28 DEC. — We thought we'd never find the resort. At almost exactly 100 km from Laoag, we entered the town of Pagudpud, in the northernmost tip of Luzon. The sketch we got from the resort owner gave me the impression that it was moments away. All right, 25 km away through winding mountain roads with breathtaking views of the Sea of Luzon. At several points, I thought we had crossed over to Cagayan. It was nearing sunset and you never knew where the next gas station was. (I did fill up at Laoag, as advised, but that was more than an hour of driving already.)
Finally we got to the landmark Patapat bridge (according to the resort guide, it was five minutes away from the destination.) But not without one last heart-stopper: an 80-meter dirt-road detour that gave you a clear view of the rushing waves of the sea.

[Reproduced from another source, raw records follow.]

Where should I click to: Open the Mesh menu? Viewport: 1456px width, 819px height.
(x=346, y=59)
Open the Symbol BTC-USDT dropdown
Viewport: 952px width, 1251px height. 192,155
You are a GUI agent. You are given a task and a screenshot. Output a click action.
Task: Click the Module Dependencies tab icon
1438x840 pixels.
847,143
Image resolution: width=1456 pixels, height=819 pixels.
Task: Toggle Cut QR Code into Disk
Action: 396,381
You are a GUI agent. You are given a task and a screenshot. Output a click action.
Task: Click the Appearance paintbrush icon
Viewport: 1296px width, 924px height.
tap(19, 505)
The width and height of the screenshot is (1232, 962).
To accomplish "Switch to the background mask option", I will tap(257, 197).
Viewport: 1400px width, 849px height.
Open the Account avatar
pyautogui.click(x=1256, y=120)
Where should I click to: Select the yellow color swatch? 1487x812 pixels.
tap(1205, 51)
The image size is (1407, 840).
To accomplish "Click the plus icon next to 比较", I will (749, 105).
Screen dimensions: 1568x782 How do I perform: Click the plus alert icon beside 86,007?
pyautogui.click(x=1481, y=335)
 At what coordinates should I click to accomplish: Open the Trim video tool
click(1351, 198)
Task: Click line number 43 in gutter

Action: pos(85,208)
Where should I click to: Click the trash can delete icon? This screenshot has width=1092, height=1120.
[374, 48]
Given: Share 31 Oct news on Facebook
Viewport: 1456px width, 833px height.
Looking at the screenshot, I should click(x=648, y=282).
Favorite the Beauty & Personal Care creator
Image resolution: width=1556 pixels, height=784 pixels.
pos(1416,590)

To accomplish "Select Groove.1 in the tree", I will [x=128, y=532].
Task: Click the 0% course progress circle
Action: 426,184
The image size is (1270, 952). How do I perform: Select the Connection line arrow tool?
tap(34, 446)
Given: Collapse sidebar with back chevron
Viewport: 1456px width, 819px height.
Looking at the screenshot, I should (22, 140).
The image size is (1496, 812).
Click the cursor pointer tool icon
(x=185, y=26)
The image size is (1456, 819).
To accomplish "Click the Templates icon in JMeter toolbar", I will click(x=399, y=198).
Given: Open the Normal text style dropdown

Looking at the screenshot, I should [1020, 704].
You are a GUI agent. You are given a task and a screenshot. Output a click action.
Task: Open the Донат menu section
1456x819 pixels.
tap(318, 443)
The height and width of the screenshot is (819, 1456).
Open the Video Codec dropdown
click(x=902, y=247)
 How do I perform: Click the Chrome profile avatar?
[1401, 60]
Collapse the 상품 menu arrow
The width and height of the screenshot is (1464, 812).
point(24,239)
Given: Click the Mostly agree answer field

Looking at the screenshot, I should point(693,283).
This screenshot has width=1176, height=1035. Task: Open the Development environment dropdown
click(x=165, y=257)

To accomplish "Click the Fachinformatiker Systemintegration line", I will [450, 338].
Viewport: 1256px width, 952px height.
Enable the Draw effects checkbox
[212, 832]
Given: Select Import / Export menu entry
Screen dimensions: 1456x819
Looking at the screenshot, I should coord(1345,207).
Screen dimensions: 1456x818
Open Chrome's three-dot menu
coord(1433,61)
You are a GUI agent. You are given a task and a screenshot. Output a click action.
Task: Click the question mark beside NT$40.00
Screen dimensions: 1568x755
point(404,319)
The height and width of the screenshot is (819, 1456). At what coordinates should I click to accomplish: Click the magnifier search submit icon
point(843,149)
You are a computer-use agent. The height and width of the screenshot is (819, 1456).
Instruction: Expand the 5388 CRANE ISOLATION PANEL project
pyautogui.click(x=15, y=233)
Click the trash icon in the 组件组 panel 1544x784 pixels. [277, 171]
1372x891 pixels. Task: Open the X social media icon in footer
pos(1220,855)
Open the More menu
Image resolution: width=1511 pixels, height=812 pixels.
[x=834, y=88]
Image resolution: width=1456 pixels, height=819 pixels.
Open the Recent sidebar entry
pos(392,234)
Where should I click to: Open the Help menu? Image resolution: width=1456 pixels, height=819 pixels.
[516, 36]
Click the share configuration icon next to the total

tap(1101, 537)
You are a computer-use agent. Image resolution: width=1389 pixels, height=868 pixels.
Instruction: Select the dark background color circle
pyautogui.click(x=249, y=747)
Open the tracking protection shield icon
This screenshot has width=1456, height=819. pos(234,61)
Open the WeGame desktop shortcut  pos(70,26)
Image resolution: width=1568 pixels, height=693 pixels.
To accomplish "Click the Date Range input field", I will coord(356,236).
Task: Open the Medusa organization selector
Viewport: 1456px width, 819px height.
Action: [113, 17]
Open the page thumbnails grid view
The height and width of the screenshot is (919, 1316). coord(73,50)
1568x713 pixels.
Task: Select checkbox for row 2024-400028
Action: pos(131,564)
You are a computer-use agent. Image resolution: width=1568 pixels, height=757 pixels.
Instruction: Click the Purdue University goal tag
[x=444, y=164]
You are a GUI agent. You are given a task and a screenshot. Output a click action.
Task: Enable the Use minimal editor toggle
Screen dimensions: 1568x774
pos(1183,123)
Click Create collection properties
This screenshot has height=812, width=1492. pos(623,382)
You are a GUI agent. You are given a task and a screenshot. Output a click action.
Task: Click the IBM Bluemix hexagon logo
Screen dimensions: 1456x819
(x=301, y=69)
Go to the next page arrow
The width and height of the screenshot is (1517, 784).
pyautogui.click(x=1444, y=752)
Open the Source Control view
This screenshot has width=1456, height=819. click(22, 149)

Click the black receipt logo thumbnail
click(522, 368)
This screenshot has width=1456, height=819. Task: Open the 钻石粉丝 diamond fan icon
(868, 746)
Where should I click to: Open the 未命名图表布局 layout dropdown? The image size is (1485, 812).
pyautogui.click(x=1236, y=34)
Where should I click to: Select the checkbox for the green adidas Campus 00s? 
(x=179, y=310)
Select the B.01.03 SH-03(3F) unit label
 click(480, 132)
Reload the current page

At Pannzian, we were treated to welcome leis and fresh coconut juice. Considering the looong drive, I thought I deserved something more soothing (i.e. alcoholic). Pannzian is owned by Bing Alonso, whose son Kenneth is my student. That is another story. Bing is big on many things: Ilokano food, eco-balance. The coconuts are grown on the property, so are the rice and the veggies. The fish, as David will attest, is caught less than 50 meters away.
Here's the other story. Ken and his thesismates are doing a info campaign to persuade the mostly fisherfolk residents living around the resort to do environment-friendly stuff like recycling garbage, sensible fishing, and not making pulutan out of exotic birds. I am advising them. The trip satisfied Bel's long-drive requirement but it also gave me a better insight into what my students want to do.